Une gifle et tout vacille

En déplacement au Vietnam, Emmanuel Macron est giflé par son épouse. Une scène brève, reprise par les réseaux. D’un geste, un trouble. Il est donc légitime de se demander ce que cette séquence engage.

Le scandale d’un geste non conforme

Dans l’espace public, les corps ne se valent pas. Une femme qui gifle un homme, surtout s’il est chef d’État, ne produit pas les mêmes effets symboliques qu’un homme qui giflerait une femme. Non parce que la violence serait différente, mais parce qu’elle déjoue les représentationssociales ancrées dans des siècles de domination masculine.

Ce n’est pas la gifle en elle-même qui est inédite : c’est son adresse. Si l’image frappe, c’est qu’elle bouleverse une structure implicite du pouvoir, où l’homme est supposé dominer, contenir, incarner la maîtrise. Ici, au contraire, c’est une femme qui exerce la violence — même symbolique — sur une figure masculine d’autorité. Cette inversion des rôles attendus produit du désordre, du malaise, et parfois, un rire nerveux (celui qu’on voit sur le visage de Macron lui-même).

Une structure de domination révélée par contraste

Ce trouble met au jour, par effet de renversement, une structure sociale habituelle : celle dans laquelle les femmes sont les victimes majoritaires, récurrentes, systémiques de violences conjugales et sexistes. Didier Fassin parle, à ce propos, d’une « politique de la vie » : certaines vies comptent plus que d’autres, certains corps suscitent davantage d’attention, de soin, d’écoute (La vie. Mode d’emploi critique, Seuil, 2018). Une gifle qui vise un homme public, célèbre et puissant, déclenche un tumulte médiatique. Les femmes anonymes, frappées, tuées, ne déchaînent pas la même mobilisation.

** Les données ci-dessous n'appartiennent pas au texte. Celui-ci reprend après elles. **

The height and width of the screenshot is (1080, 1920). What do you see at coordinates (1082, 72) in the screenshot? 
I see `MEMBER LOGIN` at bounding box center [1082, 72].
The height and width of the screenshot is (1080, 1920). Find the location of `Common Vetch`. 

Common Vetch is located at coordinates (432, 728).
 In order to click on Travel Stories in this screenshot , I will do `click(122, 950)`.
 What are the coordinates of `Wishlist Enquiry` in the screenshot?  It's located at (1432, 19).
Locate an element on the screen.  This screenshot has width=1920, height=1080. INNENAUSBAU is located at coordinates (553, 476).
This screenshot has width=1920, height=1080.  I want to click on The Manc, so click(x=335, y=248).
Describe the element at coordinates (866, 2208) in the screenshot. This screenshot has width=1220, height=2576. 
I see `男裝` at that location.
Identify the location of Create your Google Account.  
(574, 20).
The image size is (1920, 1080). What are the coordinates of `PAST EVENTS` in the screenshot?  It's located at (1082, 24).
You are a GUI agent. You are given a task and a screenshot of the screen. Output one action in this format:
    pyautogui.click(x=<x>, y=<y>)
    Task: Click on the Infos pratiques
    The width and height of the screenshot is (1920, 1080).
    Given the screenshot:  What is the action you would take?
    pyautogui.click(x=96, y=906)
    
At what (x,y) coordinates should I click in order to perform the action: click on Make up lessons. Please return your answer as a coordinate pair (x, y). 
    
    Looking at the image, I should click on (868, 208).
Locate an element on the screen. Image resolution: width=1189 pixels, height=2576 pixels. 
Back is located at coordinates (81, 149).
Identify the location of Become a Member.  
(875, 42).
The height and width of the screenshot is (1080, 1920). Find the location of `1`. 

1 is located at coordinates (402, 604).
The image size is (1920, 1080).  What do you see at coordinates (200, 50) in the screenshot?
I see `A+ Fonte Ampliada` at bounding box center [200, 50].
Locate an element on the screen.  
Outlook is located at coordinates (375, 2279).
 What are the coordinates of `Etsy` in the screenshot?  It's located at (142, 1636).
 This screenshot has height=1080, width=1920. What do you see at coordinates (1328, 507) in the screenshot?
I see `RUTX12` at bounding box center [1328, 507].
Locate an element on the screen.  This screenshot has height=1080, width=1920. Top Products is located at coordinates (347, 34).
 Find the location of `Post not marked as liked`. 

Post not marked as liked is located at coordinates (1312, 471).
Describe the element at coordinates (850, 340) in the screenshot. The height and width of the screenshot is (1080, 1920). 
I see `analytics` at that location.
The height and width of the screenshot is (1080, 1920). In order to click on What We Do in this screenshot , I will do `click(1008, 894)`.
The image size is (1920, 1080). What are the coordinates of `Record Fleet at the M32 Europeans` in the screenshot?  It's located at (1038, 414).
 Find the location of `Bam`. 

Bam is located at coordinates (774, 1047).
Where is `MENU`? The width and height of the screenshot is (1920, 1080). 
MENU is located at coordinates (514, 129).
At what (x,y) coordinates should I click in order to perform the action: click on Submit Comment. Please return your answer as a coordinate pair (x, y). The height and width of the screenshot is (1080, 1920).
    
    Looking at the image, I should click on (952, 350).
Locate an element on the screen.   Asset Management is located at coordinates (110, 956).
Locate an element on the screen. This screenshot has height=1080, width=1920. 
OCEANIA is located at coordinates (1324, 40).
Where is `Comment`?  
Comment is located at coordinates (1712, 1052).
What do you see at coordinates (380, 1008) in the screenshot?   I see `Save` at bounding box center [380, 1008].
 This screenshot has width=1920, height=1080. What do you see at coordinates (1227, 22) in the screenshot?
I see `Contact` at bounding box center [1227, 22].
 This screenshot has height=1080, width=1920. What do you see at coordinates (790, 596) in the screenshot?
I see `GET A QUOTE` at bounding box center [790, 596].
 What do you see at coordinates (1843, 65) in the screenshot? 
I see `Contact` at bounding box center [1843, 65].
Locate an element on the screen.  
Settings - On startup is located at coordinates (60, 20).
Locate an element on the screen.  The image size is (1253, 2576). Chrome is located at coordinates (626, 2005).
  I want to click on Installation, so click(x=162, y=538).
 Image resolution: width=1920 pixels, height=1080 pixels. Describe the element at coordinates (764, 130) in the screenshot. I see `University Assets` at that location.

Ce décalage de réception n’est pas accidentel. Il est le produit d’un ordre sexuel et politique qui hiérarchise les expériences et les réactions qu’elles suscitent. Là où la violence masculine contre les femmes est banalisée, la violence féminine contre un homme détonne. Et ce qui détonne attire l’attention.

Chiffres, réalités et silence

Selon le bilan officiel du ministère de l’Intérieur, 94 femmes ont été tuées par leur conjoint ou ex-conjoint en 2023 en France. Le même rapport recense 244 000 victimes de violences conjugales enregistrées par les forces de l’ordre en 2022, dont 87 % sont des femmes.

Le Haut Conseil à l’égalité souligne par ailleurs que ces chiffres sont largement sous-évalués, du fait de la non-dénonciation des faits, de la peur, du déni ou de la honte. Dans un rapport de 2023, il est établi que seulement 10 % des victimes portent plainte.

Ces violences systémiques, bien que documentées, restent à la marge du débat public. Elles n’indignent plus. Elles deviennent une donnée statistique, une fatalité presque admise.

Si la gifle de Brigitte Macron trouble, c’est peut-être parce qu’elle agit comme un miroir inversé. Elle nous oblige à voir ce que nous ne voyons pas : que la violence nous bouleverse davantage lorsqu’elle touche un homme, surtout puissant, que lorsqu’elle frappe, au quotidien, des femmes que nous avons appris à ne plus entendre.